[Start of section]

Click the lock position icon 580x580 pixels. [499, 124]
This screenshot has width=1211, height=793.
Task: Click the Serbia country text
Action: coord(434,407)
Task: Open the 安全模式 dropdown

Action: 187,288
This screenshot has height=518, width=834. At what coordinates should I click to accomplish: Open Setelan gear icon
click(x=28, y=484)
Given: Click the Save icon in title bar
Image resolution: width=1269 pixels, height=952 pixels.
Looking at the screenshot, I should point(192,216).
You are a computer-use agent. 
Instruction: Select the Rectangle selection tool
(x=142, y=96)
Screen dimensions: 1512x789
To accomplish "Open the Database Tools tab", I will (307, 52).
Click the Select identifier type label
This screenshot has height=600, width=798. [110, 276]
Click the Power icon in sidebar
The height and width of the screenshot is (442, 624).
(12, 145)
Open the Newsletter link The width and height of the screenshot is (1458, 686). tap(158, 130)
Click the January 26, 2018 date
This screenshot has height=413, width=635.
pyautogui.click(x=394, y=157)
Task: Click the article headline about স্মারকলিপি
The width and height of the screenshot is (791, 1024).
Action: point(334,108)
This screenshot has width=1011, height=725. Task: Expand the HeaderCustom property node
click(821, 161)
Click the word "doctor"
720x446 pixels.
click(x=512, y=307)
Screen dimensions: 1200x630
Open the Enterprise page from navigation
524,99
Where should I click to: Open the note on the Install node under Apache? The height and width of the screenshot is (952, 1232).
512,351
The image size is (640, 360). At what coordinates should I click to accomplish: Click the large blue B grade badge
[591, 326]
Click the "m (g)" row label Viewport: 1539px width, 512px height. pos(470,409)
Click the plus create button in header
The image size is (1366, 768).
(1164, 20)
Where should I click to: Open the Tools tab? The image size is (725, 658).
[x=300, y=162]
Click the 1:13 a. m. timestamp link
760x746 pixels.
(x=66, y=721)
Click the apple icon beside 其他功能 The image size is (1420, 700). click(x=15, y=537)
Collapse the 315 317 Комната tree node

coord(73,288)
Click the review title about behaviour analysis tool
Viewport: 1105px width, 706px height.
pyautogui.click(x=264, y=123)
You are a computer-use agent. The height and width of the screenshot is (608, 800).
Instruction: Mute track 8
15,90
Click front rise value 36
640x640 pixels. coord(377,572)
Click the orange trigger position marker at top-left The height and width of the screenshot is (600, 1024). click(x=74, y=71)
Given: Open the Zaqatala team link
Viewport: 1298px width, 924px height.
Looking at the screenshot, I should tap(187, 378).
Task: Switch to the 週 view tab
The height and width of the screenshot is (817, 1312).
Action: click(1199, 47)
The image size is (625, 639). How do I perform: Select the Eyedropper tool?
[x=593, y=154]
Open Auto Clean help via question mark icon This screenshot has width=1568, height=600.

[End of section]

What to do - Your reply should be the lines from the one that contains "Given: Open the Zaqatala team link" through the end of the listing above, repeated exactly.

Output of the exercise -
Given: Open the Zaqatala team link
Viewport: 1298px width, 924px height.
Looking at the screenshot, I should tap(187, 378).
Task: Switch to the 週 view tab
The height and width of the screenshot is (817, 1312).
Action: click(1199, 47)
The image size is (625, 639). How do I perform: Select the Eyedropper tool?
[x=593, y=154]
Open Auto Clean help via question mark icon This screenshot has width=1568, height=600.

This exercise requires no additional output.